MATERIALS AND METHODS
1H NMR and 31P NMR spectra were recorded on a Varian Unity 500NB MHz spectrometer. All compounds used were of the highest available commercial grade.
Preparation of D-Allulose 6-Phosphate
A 50:50 mixture of D-allulose 6-phosphate and D-allose 6-phosphate was prepared from D-allose (Omicron Biochemicals, Inc.) using D-allose kinase (AlsK), a gift from Dr. Brian Miller (17, 18), and D-ribose-5-phosphate isomerase B (RpiB).

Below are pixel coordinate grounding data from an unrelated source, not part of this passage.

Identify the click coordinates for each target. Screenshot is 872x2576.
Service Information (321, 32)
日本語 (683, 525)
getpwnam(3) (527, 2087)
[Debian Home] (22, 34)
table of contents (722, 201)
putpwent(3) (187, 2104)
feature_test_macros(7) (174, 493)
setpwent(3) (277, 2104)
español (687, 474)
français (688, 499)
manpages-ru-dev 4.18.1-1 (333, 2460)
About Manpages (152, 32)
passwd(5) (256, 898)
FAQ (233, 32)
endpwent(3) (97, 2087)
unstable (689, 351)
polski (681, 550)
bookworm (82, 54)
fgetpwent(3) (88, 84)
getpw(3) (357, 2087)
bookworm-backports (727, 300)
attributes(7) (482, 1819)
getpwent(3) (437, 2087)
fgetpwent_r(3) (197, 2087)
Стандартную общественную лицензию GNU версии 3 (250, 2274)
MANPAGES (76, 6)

D-Allose 6-phosphate was prepared from D-allose using AlsK and an ATP regenerating system. D-Allose (5.5 mmole), ATP (0.1 mmole), MgCl2 (1.8 mmole) and acetyl phosphate (4.4 mmole) were dissolved in 200 mL of 50 mM Tris-HCl, pH. 7.6. AlsK (100 U) and acetate kinase (450 U) were added. After the reaction was complete, the enzymes were removed by ultrafiltration, and the solution was applied to a column (2.5 × 25 cm) of DEAE Sepharose Fast Flow (HCO3− form) and eluted with a 0 to 1 M linear gradient of triethylammonium bicarbonate, pH 8.2. Fractions containing the product were identified by TLC using the Hanes-Isherwood method, pooled, and triethylammonium bicarbonate was removed by rotary evaporation. 1H and 31P NMR spectra were recorded to verify the identity of the product. 1H NMR (D2O, 500 MHz): δ4.72 (d, J = 8.28 Hz, 1H), 4.01 (t, J = 2.98 Hz, 1H), 3.93 (m, 1H), 3.82 (m, 1H), and 3.71 (q, J = 4.77 Hz, 1H) . 31P NMR (D2O, 500 MHz, 1H coupled): 5.66 (t, J = 6.53 Hz).

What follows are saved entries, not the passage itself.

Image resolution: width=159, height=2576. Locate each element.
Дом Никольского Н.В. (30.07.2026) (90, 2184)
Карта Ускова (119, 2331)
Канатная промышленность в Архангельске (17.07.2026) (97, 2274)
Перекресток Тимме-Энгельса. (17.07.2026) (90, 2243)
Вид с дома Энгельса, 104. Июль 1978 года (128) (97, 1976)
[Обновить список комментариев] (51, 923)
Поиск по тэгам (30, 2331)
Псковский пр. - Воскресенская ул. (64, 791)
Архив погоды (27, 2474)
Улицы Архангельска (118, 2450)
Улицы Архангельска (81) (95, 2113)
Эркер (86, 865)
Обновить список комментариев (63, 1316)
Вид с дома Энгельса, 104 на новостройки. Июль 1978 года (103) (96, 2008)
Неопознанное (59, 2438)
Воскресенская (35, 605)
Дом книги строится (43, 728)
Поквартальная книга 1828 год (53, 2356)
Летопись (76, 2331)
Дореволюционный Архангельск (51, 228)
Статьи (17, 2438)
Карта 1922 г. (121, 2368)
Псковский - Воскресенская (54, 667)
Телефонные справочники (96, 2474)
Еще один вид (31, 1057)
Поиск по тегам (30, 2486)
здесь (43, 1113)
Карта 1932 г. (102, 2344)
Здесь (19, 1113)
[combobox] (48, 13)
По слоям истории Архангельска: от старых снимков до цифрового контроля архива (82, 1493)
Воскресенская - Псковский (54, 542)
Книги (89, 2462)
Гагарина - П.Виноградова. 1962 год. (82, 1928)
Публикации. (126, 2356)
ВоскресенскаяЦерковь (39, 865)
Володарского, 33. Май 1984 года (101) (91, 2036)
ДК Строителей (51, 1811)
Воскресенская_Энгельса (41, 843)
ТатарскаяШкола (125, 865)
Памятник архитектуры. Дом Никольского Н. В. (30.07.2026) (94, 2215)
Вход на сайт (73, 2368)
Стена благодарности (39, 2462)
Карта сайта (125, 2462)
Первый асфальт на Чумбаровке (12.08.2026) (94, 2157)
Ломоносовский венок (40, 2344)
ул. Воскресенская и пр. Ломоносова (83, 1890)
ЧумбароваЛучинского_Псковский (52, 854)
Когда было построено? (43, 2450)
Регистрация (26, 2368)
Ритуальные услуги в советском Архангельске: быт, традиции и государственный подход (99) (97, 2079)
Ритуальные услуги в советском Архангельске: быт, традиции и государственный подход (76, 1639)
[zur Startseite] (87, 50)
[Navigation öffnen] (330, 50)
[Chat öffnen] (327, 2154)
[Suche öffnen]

An equimolar mixture of D-allose 6-phosphate and D-allulose 6-phosphate was prepared from D-allose 6-phosphate using RpiB. RpiB (2 mL of an 80 µM solution) was added to a solution (40 mL) of 1.49 mM D-allose 6-phosphate, 150 mM NaCl, and 50 mM sodium HEPES, pH 7.5. The reaction progress was monitored by removing a 400 µL aliquot, adding 400 µL of D2O, and recording the 31P NMR spectrum. After the reaction came to equilibrium, RpiB was removed by ultrafiltration. The concentration of D-allulose 6-phosphate was determined by measuring the total phosphate concentration by the Ames method (19) and assuming, based on the integration of the 31P NMR spectrum, that 50% of the equilibrated mixture was D-allulose 6-phosphate. 31P NMR (D2O, 500 MHz coupled) 5.63 (t, J = 6.55 Hz), 5.02 (t, J = 5.39 Hz), and 4.94 (t, J = 5.48 Hz).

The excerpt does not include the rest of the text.